FIG. 8 is a sectional view of a conventional eccentric collision type warhead.

[Explanation of symbols]

 1,2,3 ... Initiation point 10 Warhead 11 Explosive 12 Sensor (target detection device) 13 Delay time calculation and distribution circuit FB Bullet piece

 ─────────────────────────────────────────────────── ─── Continuation of the front page (72) Inventor Haruo Imoto 1200, Higashi-Tanaka, Komaki City, Aichi Prefecture Mitsubishi Heavy Industries, Ltd. Nagoya Induction Propulsion System Works

Claims (1)

[Claims] 1. A warhead having a rotary body shape and filled with an explosive charge inside, a target detecting means for detecting a target, a plurality of detonators arranged on the circumference of the explosive charge, and controlling these detonators.

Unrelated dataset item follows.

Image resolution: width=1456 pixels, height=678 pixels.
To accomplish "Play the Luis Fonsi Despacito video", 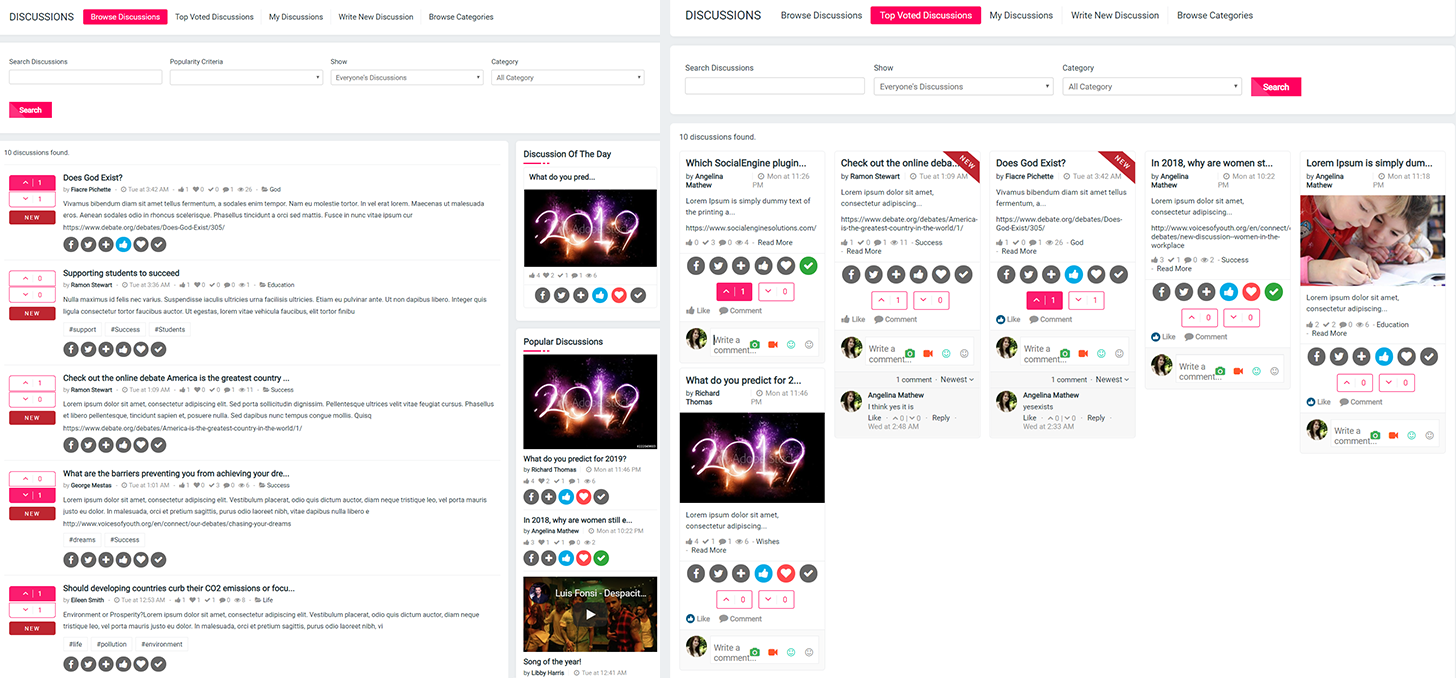I will 590,614.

A detonation control device for a directional warhead comprising a detonation control device for: a) selecting a projectile piece according to the output signal of the target detection means; and b) a line connecting the center O of the warhead and the target T. The distance D between the ejecting piece and the detonator is determined by the angle θ formed by the minute OT and the line segment connecting the ejecting piece and the detonator, and the diameter of the array circle of the detonator, and c) the angle θ The order of operation of the detonators is determined according to the size, the detonator with the smallest angle θ is activated first, and the detonator with the second smallest angle θ is actuated next after a predetermined time has elapsed. There is a time delay from the detonator to the one with a larger angle. Activating the detonator, and d) calculating the time delay between the two detonators operating with a time delay by dividing the difference in the distance D between the two detonators by the explosive burning velocity. A detonation control device characterized by being configured as follows.